Sunday, June 05, 2022

Movie review - "The Model and the Marriage Broker" (1951) **1/2

 The Mating Season was enough of a hit for Charles Brackett to devise another Thelma Ritter starring vehicle. Here she is a marriage broker who tries to set up various people.

Ritter is charming but a little of her goes a long way, and there's probably too much of her here. For me, Jeanne Crain was the true revelation - I've never liked her much in everything but here she was terrific, as a department store model who keeps dating married men, and winds up kind of adopted by Ritter. She has a romance with Scott Brady who's commitment phobic-  although instead of exploring that he's really the standard unpleasant alpha from 50s Hollywood movies (I guess being an x ray technician is a little different), who tries to paw Crain, and only agrees to marry her when she won't put out. It's still the best work I've seen from Crain.
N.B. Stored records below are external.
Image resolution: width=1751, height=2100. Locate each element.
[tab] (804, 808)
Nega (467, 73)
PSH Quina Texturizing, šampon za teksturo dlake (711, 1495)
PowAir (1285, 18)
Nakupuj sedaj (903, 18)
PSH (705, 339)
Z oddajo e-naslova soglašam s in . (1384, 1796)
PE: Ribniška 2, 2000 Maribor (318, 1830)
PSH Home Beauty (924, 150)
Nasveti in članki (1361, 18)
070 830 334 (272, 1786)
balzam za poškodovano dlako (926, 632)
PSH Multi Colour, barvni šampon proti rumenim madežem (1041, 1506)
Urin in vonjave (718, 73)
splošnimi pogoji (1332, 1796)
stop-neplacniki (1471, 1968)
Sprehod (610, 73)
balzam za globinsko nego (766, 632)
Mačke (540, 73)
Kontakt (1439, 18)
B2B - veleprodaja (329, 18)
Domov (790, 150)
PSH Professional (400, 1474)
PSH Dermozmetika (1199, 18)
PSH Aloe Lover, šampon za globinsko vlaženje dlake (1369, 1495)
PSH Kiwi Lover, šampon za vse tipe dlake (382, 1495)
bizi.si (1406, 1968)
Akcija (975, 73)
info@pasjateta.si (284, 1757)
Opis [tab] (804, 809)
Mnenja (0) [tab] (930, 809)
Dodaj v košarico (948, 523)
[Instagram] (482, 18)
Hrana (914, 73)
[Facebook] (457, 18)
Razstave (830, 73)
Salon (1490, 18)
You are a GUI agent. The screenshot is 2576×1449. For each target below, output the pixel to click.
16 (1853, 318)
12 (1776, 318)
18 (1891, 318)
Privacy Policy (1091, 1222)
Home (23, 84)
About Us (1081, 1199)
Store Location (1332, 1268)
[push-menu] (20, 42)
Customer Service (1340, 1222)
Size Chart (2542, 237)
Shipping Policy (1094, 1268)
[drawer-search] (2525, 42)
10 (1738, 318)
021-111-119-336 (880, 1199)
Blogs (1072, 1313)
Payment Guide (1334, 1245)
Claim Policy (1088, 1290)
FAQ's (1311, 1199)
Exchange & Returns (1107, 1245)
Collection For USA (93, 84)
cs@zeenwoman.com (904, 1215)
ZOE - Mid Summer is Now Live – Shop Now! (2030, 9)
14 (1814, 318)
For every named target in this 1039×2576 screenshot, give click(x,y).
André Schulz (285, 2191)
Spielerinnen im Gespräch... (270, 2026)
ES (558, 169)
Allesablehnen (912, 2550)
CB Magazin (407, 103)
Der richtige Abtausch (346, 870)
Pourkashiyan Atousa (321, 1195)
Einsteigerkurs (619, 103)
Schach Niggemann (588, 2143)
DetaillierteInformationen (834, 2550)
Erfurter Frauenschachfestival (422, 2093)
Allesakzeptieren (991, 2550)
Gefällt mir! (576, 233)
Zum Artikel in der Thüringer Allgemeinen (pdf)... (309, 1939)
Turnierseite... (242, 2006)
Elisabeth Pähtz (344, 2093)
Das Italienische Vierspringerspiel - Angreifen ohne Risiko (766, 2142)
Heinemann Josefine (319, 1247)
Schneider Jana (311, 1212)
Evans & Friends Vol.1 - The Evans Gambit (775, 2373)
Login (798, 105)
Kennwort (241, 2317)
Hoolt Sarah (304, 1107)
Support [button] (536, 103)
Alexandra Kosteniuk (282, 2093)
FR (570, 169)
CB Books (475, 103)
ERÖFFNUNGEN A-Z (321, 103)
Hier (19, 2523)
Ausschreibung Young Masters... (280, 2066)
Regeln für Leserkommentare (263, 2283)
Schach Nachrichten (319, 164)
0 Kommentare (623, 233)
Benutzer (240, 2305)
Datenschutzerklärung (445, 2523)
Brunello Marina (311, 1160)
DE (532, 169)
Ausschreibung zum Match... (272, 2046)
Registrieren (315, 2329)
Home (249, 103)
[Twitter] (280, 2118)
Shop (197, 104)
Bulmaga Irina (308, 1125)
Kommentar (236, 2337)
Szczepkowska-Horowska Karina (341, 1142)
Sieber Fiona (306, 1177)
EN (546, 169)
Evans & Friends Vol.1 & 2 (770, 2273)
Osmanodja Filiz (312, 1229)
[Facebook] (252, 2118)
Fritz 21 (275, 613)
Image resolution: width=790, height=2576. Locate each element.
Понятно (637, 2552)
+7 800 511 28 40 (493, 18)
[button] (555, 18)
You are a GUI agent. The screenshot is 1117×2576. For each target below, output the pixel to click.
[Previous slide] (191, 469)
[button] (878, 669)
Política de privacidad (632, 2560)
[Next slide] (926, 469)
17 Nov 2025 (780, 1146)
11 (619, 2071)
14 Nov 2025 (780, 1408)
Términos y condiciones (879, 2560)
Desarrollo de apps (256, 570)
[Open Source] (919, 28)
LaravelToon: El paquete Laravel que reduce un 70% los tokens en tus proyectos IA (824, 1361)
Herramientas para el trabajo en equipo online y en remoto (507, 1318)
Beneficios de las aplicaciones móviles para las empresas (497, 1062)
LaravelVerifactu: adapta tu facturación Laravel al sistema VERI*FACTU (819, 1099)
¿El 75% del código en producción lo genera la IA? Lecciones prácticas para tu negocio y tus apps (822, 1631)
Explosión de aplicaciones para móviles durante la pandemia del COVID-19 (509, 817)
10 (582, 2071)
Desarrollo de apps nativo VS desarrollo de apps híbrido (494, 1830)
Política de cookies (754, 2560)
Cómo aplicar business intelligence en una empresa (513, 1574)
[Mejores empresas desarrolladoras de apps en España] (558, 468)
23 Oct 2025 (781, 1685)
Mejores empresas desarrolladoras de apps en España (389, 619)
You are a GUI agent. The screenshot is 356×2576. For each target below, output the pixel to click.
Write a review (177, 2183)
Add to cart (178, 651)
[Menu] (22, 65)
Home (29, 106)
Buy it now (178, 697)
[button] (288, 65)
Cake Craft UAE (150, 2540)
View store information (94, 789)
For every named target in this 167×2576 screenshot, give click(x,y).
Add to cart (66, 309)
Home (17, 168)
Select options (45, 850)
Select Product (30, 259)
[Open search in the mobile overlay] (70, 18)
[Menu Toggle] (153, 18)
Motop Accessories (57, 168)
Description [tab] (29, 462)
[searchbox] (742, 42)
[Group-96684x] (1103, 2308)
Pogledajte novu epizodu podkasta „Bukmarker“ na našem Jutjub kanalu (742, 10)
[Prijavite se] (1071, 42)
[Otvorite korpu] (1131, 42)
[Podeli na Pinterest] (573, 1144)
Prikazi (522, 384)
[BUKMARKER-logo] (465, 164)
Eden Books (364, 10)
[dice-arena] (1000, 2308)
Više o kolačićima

The main issue of this film for me was all the subplots - they're all over the place. Ritter has all these customers, but Crain isn't one, and his sister she's estranged from, and an old guy who's keen on her, and Michael O'Shea as a friend (who delivers this awful Capra-style speech to Crain about Ritter) who's hot for Ritter too (Ritter would've loved this film two blokes want to marry her). It is unique in celebrating romance amongst the less attractive including Miss Hathaway from Beverly Hillbillies and Zero Mostel. One of her clients, this Swedish guy at the beginning played by Frank Fontaine, seems mentally disabled. He's meant to be Swedish, I know, but he does not seem all there.

George Cukor directed.

3 comments:

Anonymous said...

Frank Fontaine was a singer-comedian who specialized in playing drunks and "mentally challenged" characters for laughs. He's probest remembered for playing Crazy Guggenheim opposite Jackie Gleason's Joe the Bartender on 1960s American TV.

Bob Aldrich said...

Thank you I didn't now that. Maybe the mentally challenged thing played funnier in 1951 it made me a little uncomfortable.

Anonymous said...

Yes, it's a type of comedy that's generally out of style, for good reason.